Pour en revenir à l'accusation d'Etienne selon laquelle la négresse est couramment représentée dans la littérature haïtienne comme vicieuse, on trouve dans son oeuvre même le personnage de la belle-mère vicieuse et cruelle qui apparaît dans Le nègre crucifié et revient dans La pacotile. C'est une femme qui fait peur au narrateur-enfant, qui le maltraite et le bat. Elle paraît extrêmement méchante avec son beau-fils qui un jour par esprit de revanche imagine "pénétrer au fond des entrailles de (s)a belle-mère, faire en sorte que rien n'échappe à la voracité de (s)a queue" (1991 : 88). La belle-mère est une mauvaise mère qui refuse de nourrir son fils et l'envoie mendier alors que la mère violée et quittée par le père, a elle-même abandonné ses enfants. La mère est pour l'enfant la première nourriture et dès lors que ce premier rapport est troublé, insatisfaisant, il entraîne toutes sortes de complications en ce qui concerne les rapports à la nourriture et à la femme. Comme la belle-mère se refuse à assouvir les désirs de nourriture et d'affection de l'enfant, il imagine comme vengeance de la posséder sexuellement. Comme l'explique Maggie Kilgour:
Une image moins absolue mais néanmoins corporelle pour illustrer l'incorporation est celle du rapport sexuel qui est souvent représenté comme une sorte de repas. En français, consommer de la nourriture (to consume) et consommer l'acte sexuel (to consummate) est le même mot. Les Patriarches mettaient en garde contre la relation intime qui existe entre la gloutonnerie et la luxure..." (traduction personnelle, 1990 : 7).

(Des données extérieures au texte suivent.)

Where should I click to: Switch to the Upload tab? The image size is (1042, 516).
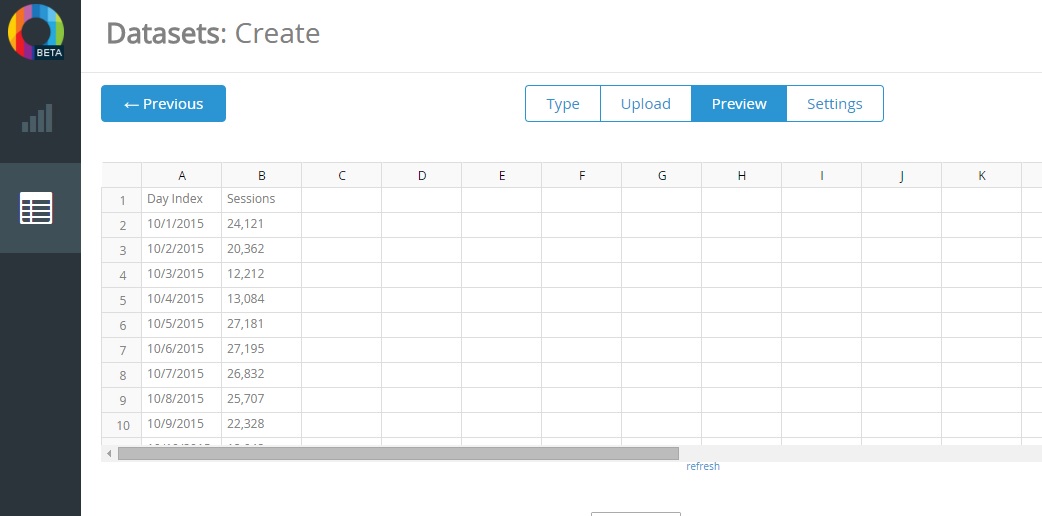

La femme qui est traditionnellement associée à la nourriture - sans doute en partie à cause de la phase orale - la femme allaite son enfant, devient elle-même nourriture, objet du désir, de possession et d'assimilation. La femme-mère accepte beaucoup de ses enfants - elle a accepté au commencement d'être leur première nourriture - et elle accepte aussi souvent d'être mangée par son homme. Alors que Gros Zo sent que sa femme Marie-Anne lui échappe pour toujours et qu'il perd sa femme-mère nourricière, le texte met clairement en évidence le rapport ambigu à la mère:
La mère chez la femme noire continue à bouleverser ses entrailles (...) C'était la mère qu'il torturait ainsi. (...) Il savait qu'elle n'allait pas le mordre ou le punir pour toutes les saloperies qu'il lui a fait manger (1983 : 226-228).
D'après Étienne, il existe une tradition des femmes haïtiennes nourrissant leurs hommes. Elles sont à la fois la mère et l'épouse de leurs hommes. La Mathilda de La Reine Soleil Levée refuse ce rôle, elle refuse de "se faire manger toute crue" (1987 : 22), elle ne veut absolument pas que son mari Jo Cannel, le transporteur frappé d'une maladie soudaine, puisse s'engraisser de sa sueur de femme" (Ibid : 22); Mathilda n'aime pas "les hommes dépendants" ou "les bons vivants du quartier" qui profitent de leurs femmes (Ibid : 83).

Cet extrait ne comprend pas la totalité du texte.